• What needs to be done:
Carry the blog post on controlling people and narcissists forward from its last sentence, keeping the same voice.

[Study text Boundary: Start]

How controlling people and narcissists seek to define us

One of the lovely things about the blog world is that in reading someone’s comments you get inspiration for a post.

There was a conversation on anupturnedsoul over the past week written by someone whose partner would not accept her as she was.  I could really identify, it can be painful and highly frustrating to be around people who just don’t get us, or actively block or invalidate us.  To these people, parts of us may be valid and acceptable, but other parts they would like to erase.  This can lead to a form of abuse of which it may be hard to become conscious.

Certainly we are all entitled to our opinion, however people also have the right to express themselves and their truth and feelings in the way they need to.  When it comes to controlling people and narcissists, freedom of self expression can be actively discouraged or we can find ourselves subjected to judgements that make little sense.

I was involved in a relationship with a narcissist, who was extremely controlling, for nearly four years. It was a very painful experience but one that has ended up teaching me a lot. I had known something had not been right about the way my mother treated me when growing up. I did not however realise, until the relationship with my narcissistic partner had triggered my wounds how much my reality had been invalidated by my mother.

Its not uncommon for those who attract a narcissist to have unresolved issues, if we didn’t then perhaps we may not have attracted them in the first place. For me, my emotional needs had never been met, there was a history of emotional abandonment and subtle emotional abuse which was hard to pin point at the time. When I met my ex partner I had been going through and extremely lonely and painful time in my life and the pain, frustration and loneliness only increased in the relationship. My ex had absolutely no interest in hearing about, let alone my needs. At all times his own took precedence. I now know this was a lesson for me. Someone with more of a self would not have accepted a situation in which their emotions were mocked or disparaged, nor a relationship where they were only fed crumbs. I had some waking up to do.

The confusion and pain that I was suffering led me to books on narcissism as well as information on the web about emotional abuse and invalidation abuse. I needed help to try to make some kind of sense of the painful and difficult experiences I was going through.

During this time I was lucky to come upon a book entitled Controlling People by a woman called Patricia Evans.  Some of you may be familiar with her as she has written several books on verbal abuse.   

This book is an amazing insight into the mind of the narcissist or controlling person and I would highly recommend it.  My interest in it has been re-sparked due to a recent conflict which involved issues of self definition and expression.

The following quote spoke to me when I read it.

If someone defines you, even in subtle ways, they are pretending to know the unknowable.  There is a quality of fantasy to their words and sometimes to their actions.  Even so, they are usually unaware of the fact that they are playing “let’s pretend.”  They fool themselves and sometimes others into thinking that what they are saying is true or that what they are doing is right.

When people “make up” your reality — as if they were you — they are trying to control you, even when they don’t realize it.

When people attempt to control you they begin by pretending.  When they define you they are acting in a senseless way.  They are pretending.  When people act as if you do not exist or are not a real person with a reality of your own…they are pretending.  In this subtle and often unconscious way, they are attempting to exert control over you — your space, time, resources, or even your life.

We know that they are pretending because in actual fact, no one can tell you what you want, believe, should do, or why you have done what you have done.  No one can know your inner reality, your intentions, your motives, what you think, believe, feel, dislike, what you know, how do what you do or who you are.  If someone does pretend to know your inner reality: “You’re trying to start a fight,” they have it backwards.  People can only know themselves.  It doesn’t work the other way around.

[Study text Boundary: End]
[Source data Boundary: Start]

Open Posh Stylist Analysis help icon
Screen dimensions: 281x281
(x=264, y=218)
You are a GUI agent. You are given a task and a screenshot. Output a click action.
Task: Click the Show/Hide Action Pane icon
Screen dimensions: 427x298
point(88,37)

[Source data Boundary: End]

• Reply:
Since only you can define yourself, your self definition is yours.  It isn’t necessarily that you prove or explain it.  It is, after all, your own.

Despite the evidence, it is difficult for many people to realise that the person who defines them is not being rational.  They feel inclined to defend themselves as if the person defining them were rational.  But by trying to defend themselves against someone’s definitions, they are acknowledging those definitions as valid, that they make sense, when they are, in fact, complete nonsense.”

I’m sure anyone reading this who has been a victim of narcissistic abuse will be familiar with this struggle.  For myself I was told by people in the know, not to become embroiled or entangled in the narcissists definitions or accusations of me.  The problem was that due to self doubt and low self esteem and lack of validation in childhood, I did not have a strong enough self to do this.

A relationship with a narcissist can decimate us.  It can and often does lead us to a complete emotional breakdown.  The sad thing is the narcissist is not rational, what they say has no basis in truth and stems from their own deeply unconscious fears, some of which Patricia sheds light on in this book.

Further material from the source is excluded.